▶ [Exercise directions]: Copy the lines below from the one containing "You are a computer-use agent. The" through the one containing "click(x=1053, y=298)", including both of those lines, with each character unchanged.

::: Records for the exercise

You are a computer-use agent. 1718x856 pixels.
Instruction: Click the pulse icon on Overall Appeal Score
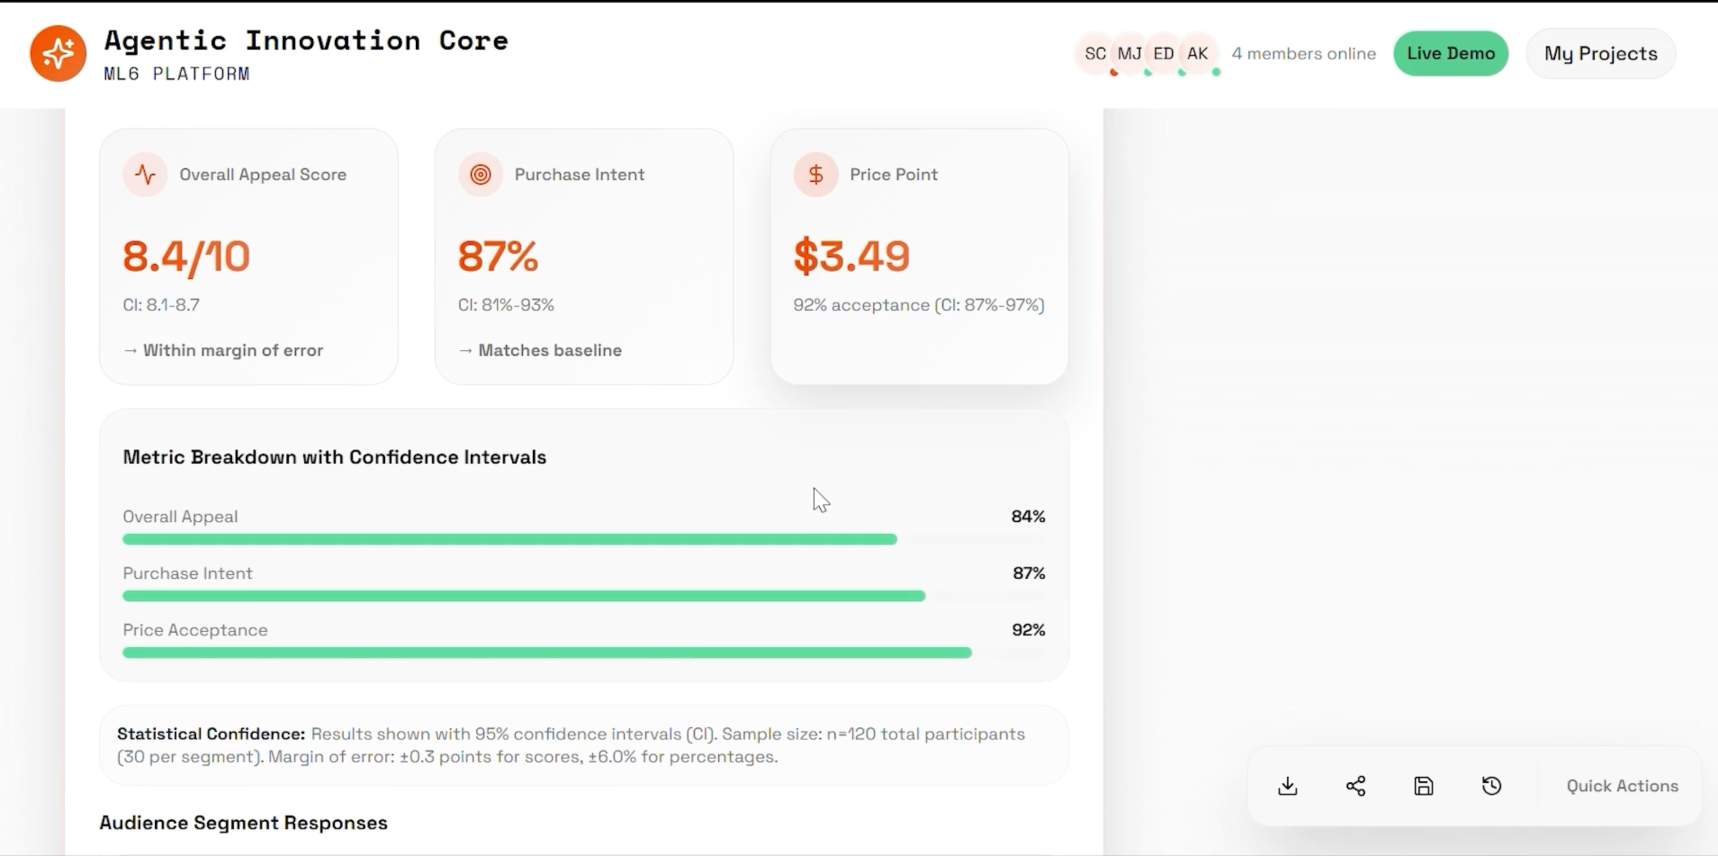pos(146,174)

::::::
::: Records for the exercise

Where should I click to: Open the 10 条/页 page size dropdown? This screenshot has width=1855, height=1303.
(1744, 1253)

::::::
::: Records for the exercise

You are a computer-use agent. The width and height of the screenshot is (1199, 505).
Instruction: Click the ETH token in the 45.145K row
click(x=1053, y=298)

::::::

▶ [Correct result]:
You are a computer-use agent. The width and height of the screenshot is (1199, 505).
Instruction: Click the ETH token in the 45.145K row
click(x=1053, y=298)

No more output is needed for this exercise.